[Source data]
++++++
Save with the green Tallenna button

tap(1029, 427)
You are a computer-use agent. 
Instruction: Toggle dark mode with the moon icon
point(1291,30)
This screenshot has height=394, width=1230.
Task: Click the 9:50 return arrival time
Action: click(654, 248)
++++++
▸ Problem description
Every entry should be reproduced word for word.

▸ Solution to this problem
Save with the green Tallenna button

tap(1029, 427)
You are a computer-use agent. 
Instruction: Toggle dark mode with the moon icon
point(1291,30)
This screenshot has height=394, width=1230.
Task: Click the 9:50 return arrival time
Action: click(654, 248)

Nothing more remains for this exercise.